Senior Product Quality Analyst · AI Tooling Builder
I studied business with a focus on operations and data analytics — which, in hindsight, was always about the same thing: finding where systems break down. Out of school I went into tech sales, and that's where I learned something QA school never would: the gap between what a team thinks they shipped and what a customer actually experiences can be enormous. That gap became my obsession.
I joined Meta in 2020 as a QA tester and spent 5+ years getting sharper at two things that complement each other well. The first is systems thinking — understanding where risk actually lives, building tooling that surfaces it early, creating feedback loops that make quality a team-wide property rather than a gatekeeper's job. The second is an eye for UX and design detail — I can tell when something is technically functional but experientially broken, and I built infrastructure at Meta to capture that signal at scale. The Golden Path program turned internal testers into structured VoC contributors, funneling qualitative product and design feedback directly back to eng and PM instead of letting it dissolve into Slack.

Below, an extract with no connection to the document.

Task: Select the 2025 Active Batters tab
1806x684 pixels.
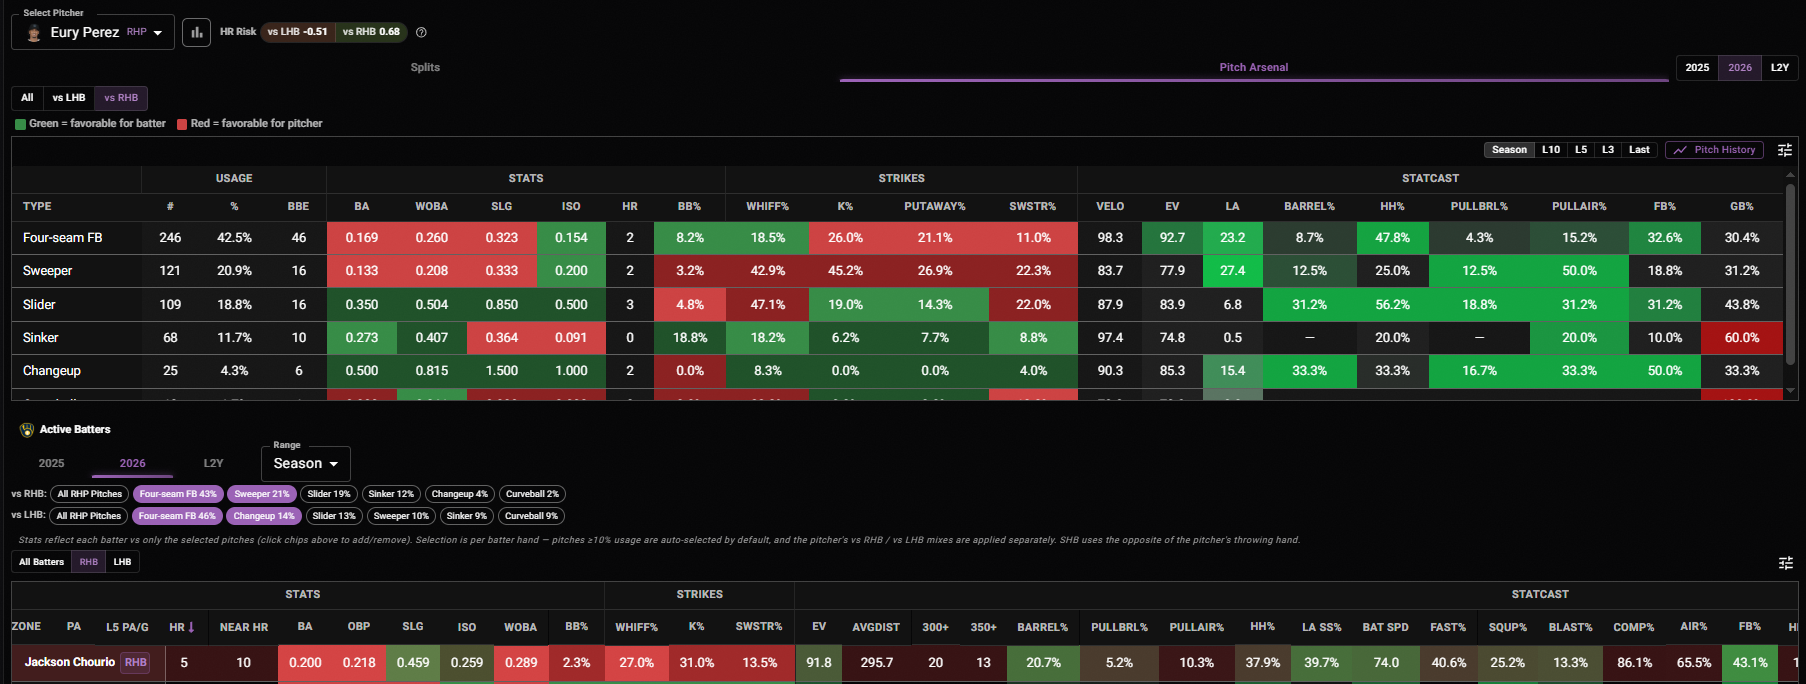Action: coord(52,464)
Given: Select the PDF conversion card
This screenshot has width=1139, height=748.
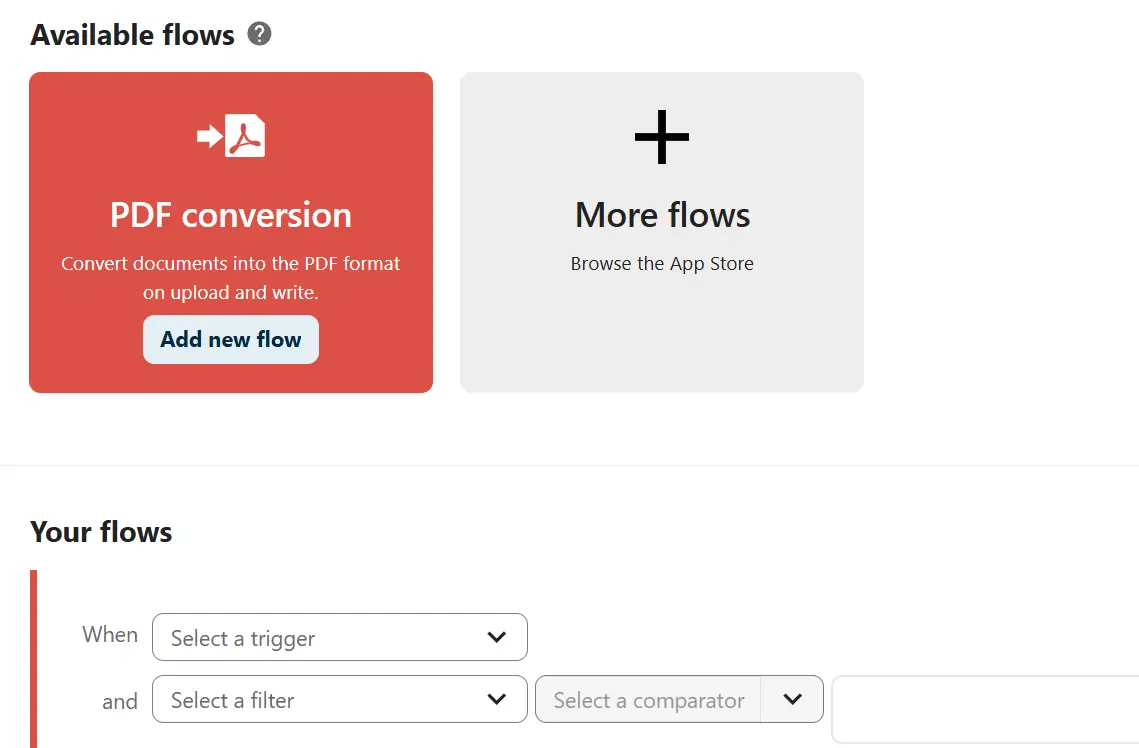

By 2024, AI made it possible to go further than just surfacing problems. I started building tools that help fix them — agents that score risk by surface, propose test coverage from diffs, generate fix candidates. The boundary between QA and engineering got interesting. I leaned in.
I'm most useful at the intersection of quality, operations, and engineering — roles where the job is to make a product more reliable, a process more defensible, or a system more observable. Especially drawn to teams building complex or high-stakes software where quality is a first-class concern, not a last-minute one.
AI nativity is non-negotiable at this point. I want to be somewhere that treats it as infrastructure, not a pilot program.